------ DATA FOR THE TASK ------

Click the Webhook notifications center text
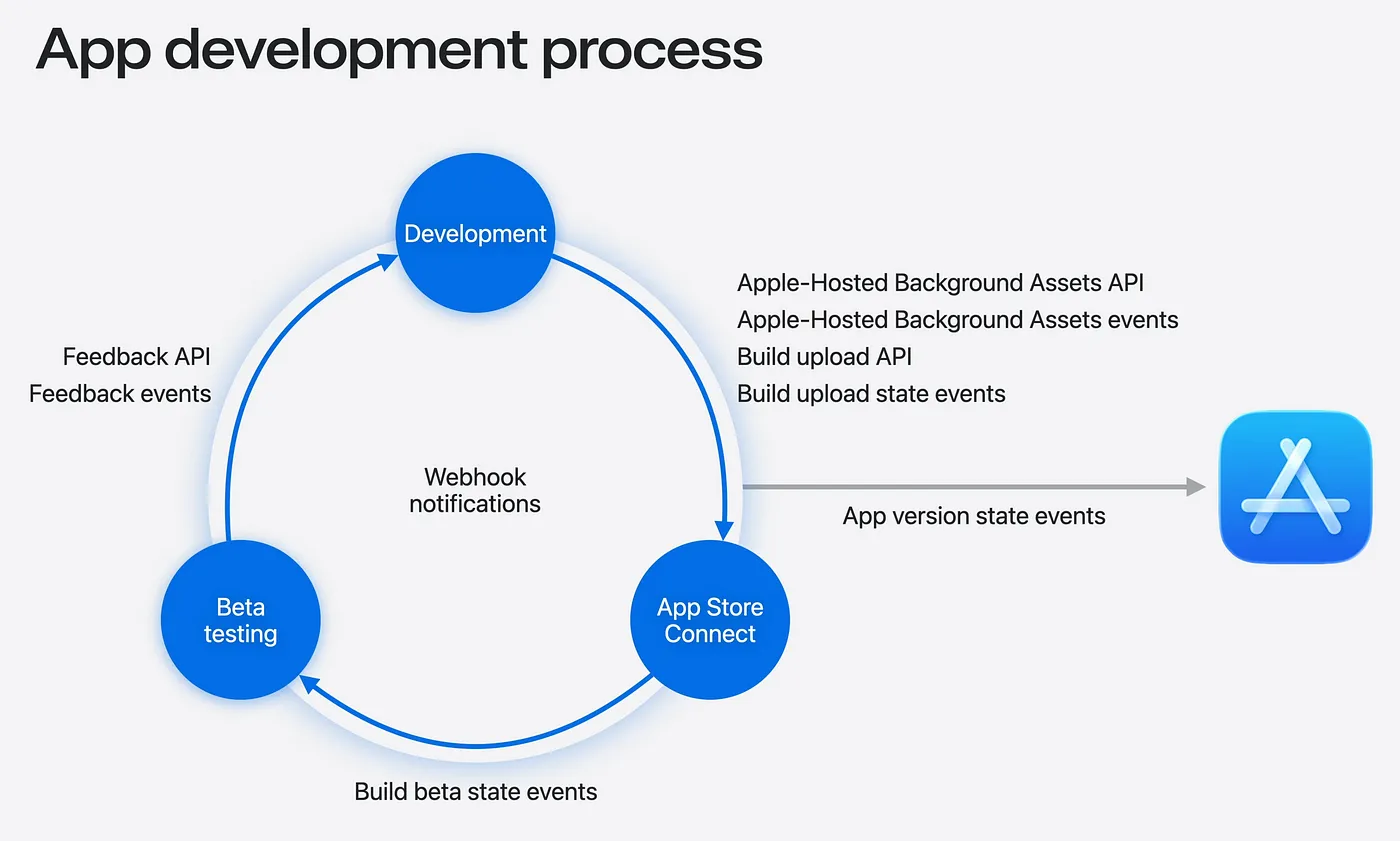 coord(475,490)
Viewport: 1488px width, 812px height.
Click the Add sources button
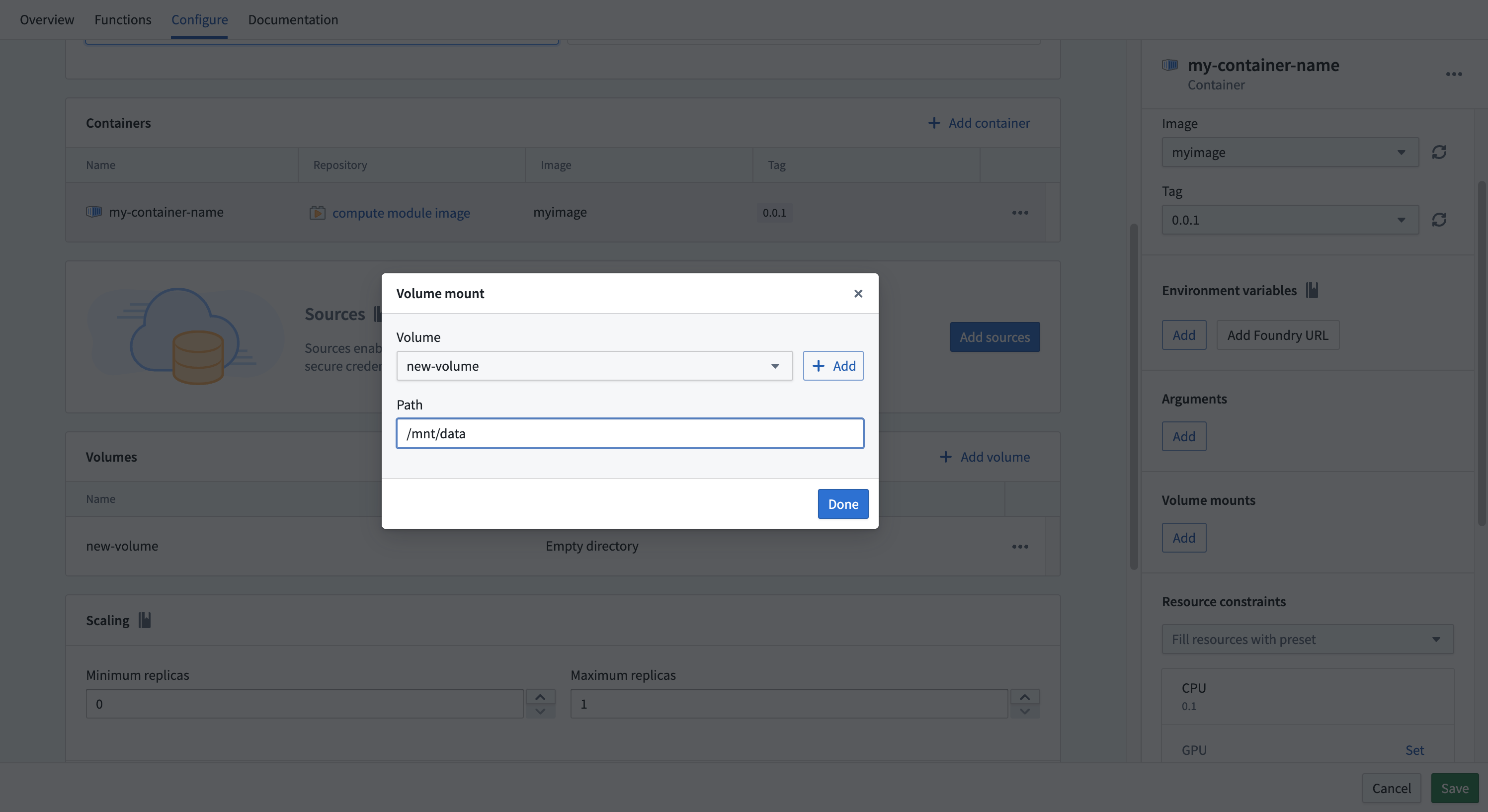pos(994,337)
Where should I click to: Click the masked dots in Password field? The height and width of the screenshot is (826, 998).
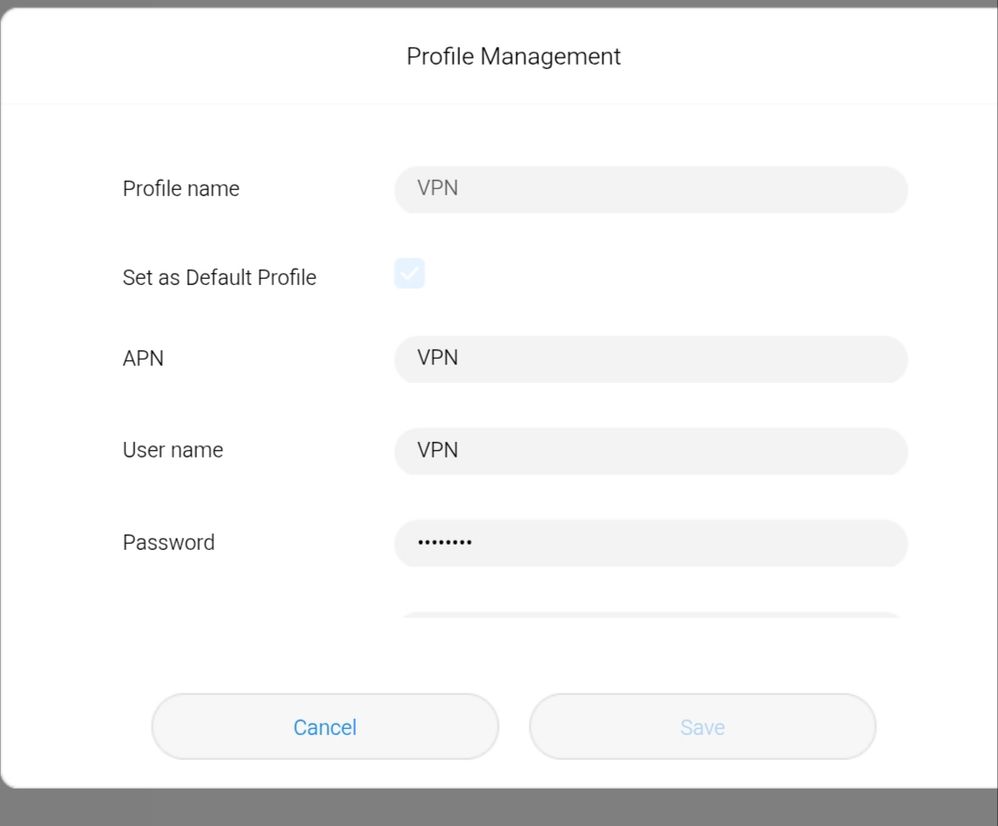pyautogui.click(x=445, y=543)
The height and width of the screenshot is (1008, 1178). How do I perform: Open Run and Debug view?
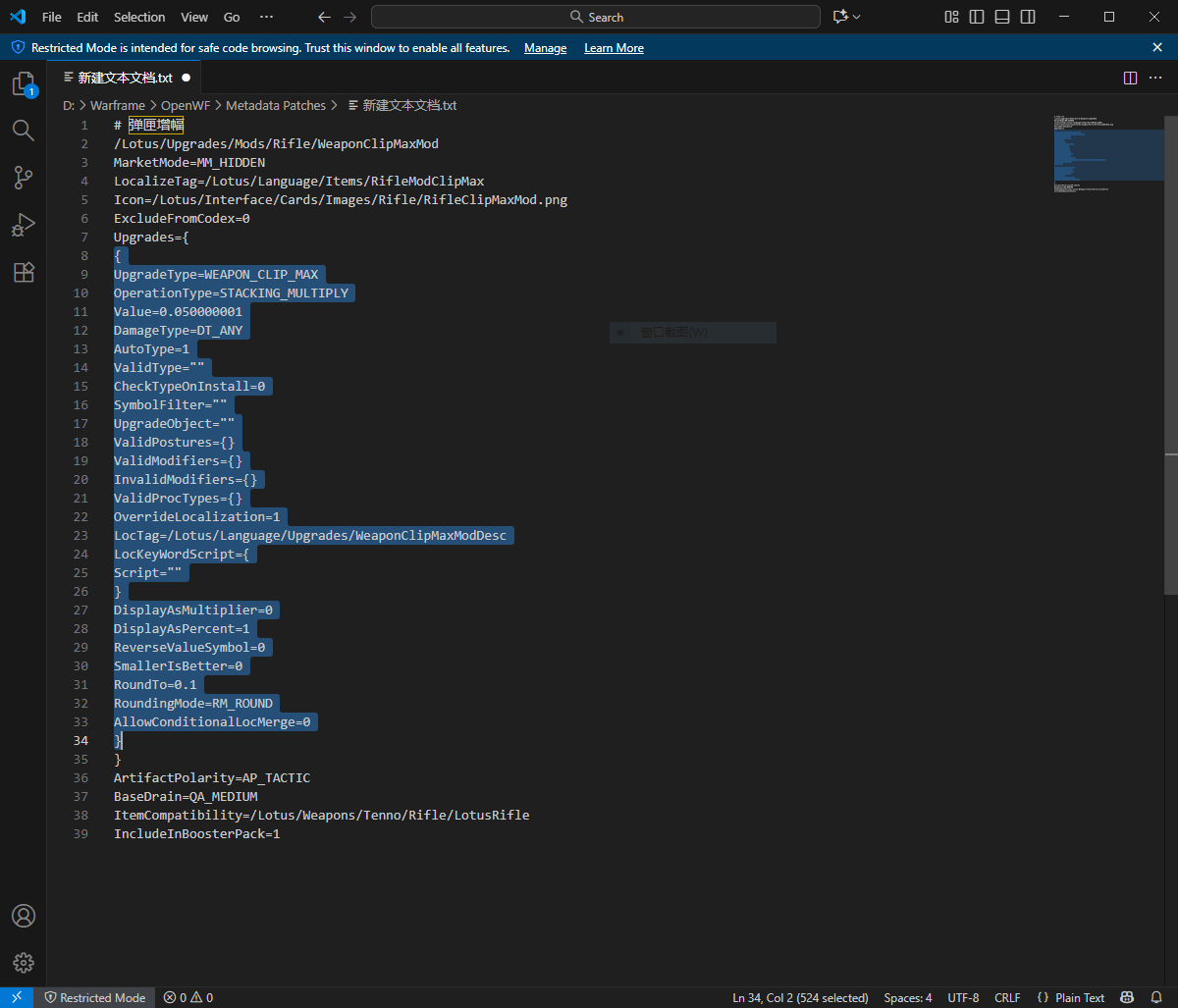click(23, 225)
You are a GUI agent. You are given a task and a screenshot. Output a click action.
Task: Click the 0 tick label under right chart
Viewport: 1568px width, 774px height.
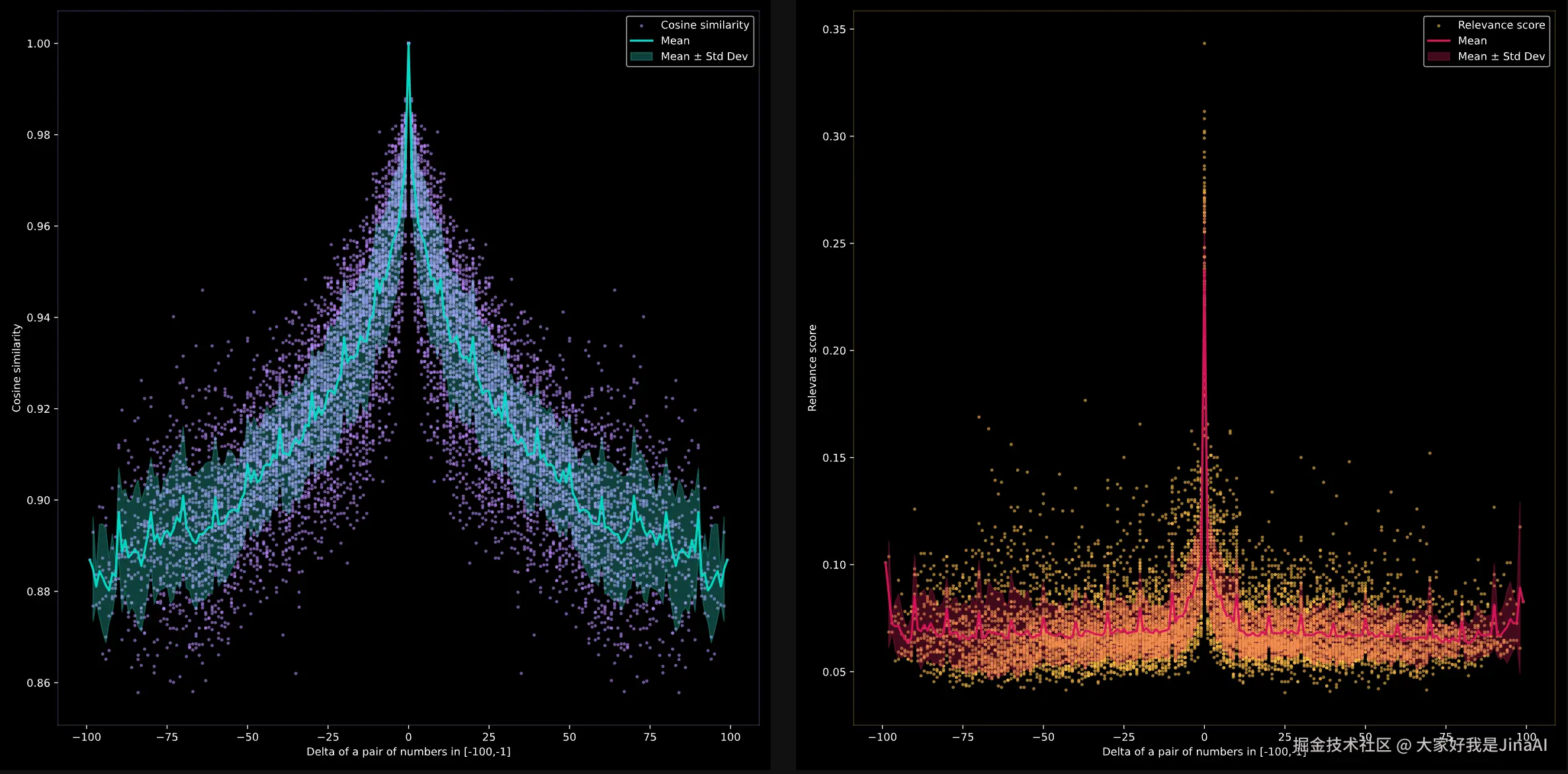pos(1204,737)
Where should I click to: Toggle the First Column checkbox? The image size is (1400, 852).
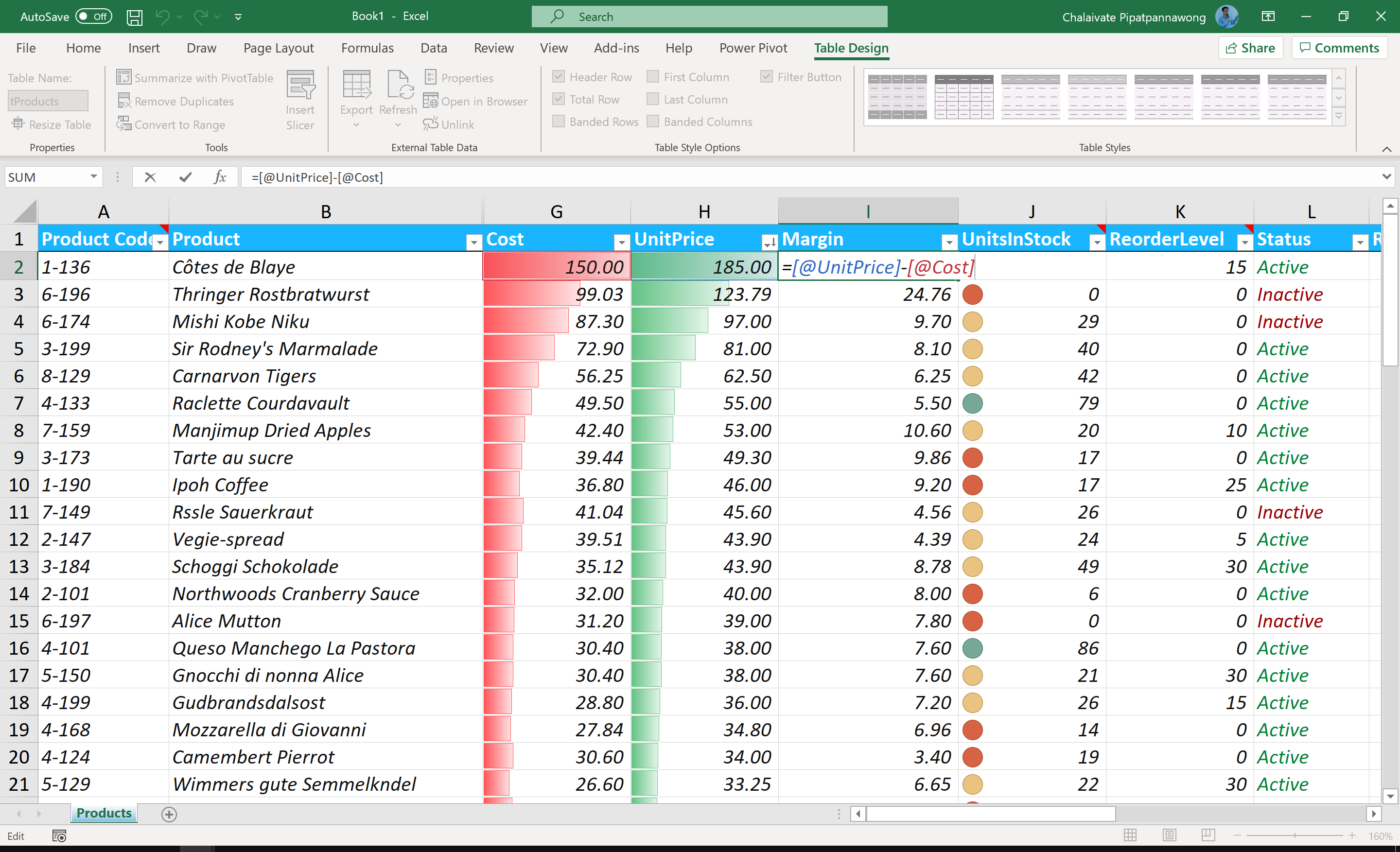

------

Copy every line of the listing above word for word, and leave the pictures out.

■ SOLVED PROBLEM:
Click the Webhook notifications center text
 coord(475,490)
Viewport: 1488px width, 812px height.
Click the Add sources button
pos(994,337)
Where should I click to: Click the masked dots in Password field? The height and width of the screenshot is (826, 998).
pyautogui.click(x=445, y=543)
The height and width of the screenshot is (1008, 1178). How do I perform: Open Run and Debug view?
click(23, 225)
You are a GUI agent. You are given a task and a screenshot. Output a click action.
Task: Click the 0 tick label under right chart
Viewport: 1568px width, 774px height.
pos(1204,737)
Where should I click to: Toggle the First Column checkbox? The image size is (1400, 852).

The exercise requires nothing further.